Im 24. Türchen nun also ein bisschen Geschichte zu den Bildern der letzten Tage.
Zu mir gefunden hat das Rad schon im Februar diesen Jahres im Zuge einer ganz gewöhnlichen eBay-Auktion. Eingestellt mit den richtigen Stichworten und vier brauchbaren Fotos, glaubte ich eigentlich nicht daran, dass es zehn Tage lang unter dem Radar bleiben könnte. Also nur fix den Preis ein wenig hochgetrieben und den Rest dem Bietagenten überlassen. Ein paar Minuten nach Auktionsende dann die gute Nachricht über den erfolgreichen Zuschlag
Ein schöne Sache beim Fahrradsammeln ist ja, dass man dadurch immer mal wieder spontan in Regionen kommt, in die man bewusst nicht gefahren wäre.
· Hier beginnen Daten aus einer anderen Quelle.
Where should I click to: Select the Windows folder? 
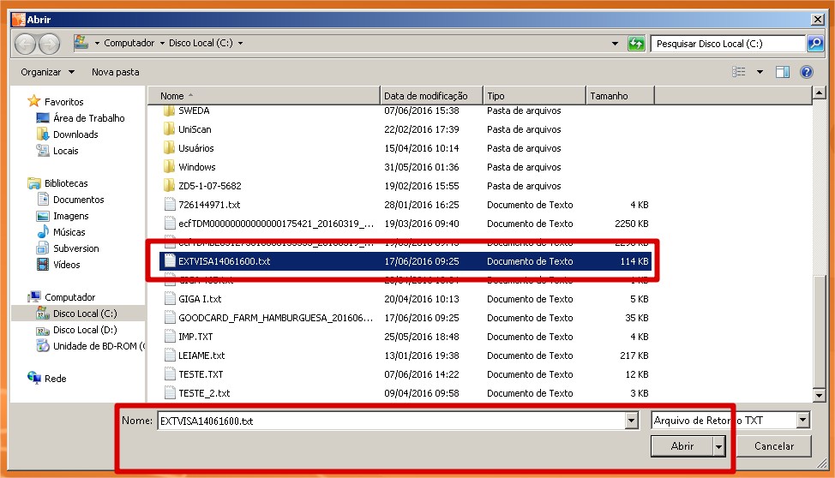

So lag die Abholadresse in einem Stadtteil von Reichenbach, in dem August Horch vor gut elf Jahrzehnten die Steigfähigkeit seiner Automobile erprobte. Was im Navi wie eine gewöhnliche Querstraße aussah, entpumpte sich nach dem Abbiegen in Dunkelheit als etwas, das mich in seiner Steilheit spontan an halsbrecherische Fahrradabfahrten auf Kinderwagenschrägen erinnerte.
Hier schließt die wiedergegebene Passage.